▶ [TASK INSTRUCTIONS]: When the line containing "How do I perform: Delete" is reached, begin reproducing lines exactly and continue through the last line of the records below.

################

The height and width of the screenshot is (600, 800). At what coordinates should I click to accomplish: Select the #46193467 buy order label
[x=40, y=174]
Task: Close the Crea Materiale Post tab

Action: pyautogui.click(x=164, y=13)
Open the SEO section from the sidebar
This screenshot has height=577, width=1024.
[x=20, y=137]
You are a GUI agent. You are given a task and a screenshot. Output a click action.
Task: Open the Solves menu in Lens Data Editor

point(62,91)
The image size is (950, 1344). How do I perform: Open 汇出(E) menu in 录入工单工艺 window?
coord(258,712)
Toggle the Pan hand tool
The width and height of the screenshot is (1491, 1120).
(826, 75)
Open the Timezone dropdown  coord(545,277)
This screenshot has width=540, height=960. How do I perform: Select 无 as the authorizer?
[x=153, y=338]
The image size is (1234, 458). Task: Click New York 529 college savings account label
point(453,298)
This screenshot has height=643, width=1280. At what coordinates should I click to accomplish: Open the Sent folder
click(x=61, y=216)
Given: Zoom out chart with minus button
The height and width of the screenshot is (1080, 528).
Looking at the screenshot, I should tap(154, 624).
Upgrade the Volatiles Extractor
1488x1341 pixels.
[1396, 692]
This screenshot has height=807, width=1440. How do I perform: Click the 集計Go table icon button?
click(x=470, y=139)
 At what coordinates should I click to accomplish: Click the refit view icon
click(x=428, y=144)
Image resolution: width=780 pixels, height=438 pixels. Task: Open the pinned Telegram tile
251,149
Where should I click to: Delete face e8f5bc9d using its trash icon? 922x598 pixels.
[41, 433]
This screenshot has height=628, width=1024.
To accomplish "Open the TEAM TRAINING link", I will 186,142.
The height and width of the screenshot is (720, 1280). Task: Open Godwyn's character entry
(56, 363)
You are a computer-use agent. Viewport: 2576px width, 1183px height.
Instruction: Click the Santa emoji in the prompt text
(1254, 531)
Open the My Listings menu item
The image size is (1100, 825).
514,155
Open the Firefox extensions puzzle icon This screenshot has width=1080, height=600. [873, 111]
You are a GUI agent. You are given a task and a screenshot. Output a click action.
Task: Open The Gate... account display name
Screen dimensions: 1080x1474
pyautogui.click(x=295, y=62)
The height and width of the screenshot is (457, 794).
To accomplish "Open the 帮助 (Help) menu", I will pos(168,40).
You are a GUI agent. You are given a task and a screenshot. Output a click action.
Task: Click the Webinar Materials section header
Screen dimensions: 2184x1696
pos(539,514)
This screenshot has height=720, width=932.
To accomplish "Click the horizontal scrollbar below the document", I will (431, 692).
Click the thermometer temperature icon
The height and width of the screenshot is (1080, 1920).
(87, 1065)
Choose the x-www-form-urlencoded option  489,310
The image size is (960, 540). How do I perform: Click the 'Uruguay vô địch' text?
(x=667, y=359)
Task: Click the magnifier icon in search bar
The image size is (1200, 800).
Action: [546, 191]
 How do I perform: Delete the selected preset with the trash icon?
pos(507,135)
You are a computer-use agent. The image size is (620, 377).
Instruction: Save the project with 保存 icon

################

▶ [EXERCISE ANSWER]:
 How do I perform: Delete the selected preset with the trash icon?
pos(507,135)
You are a computer-use agent. The image size is (620, 377).
Instruction: Save the project with 保存 icon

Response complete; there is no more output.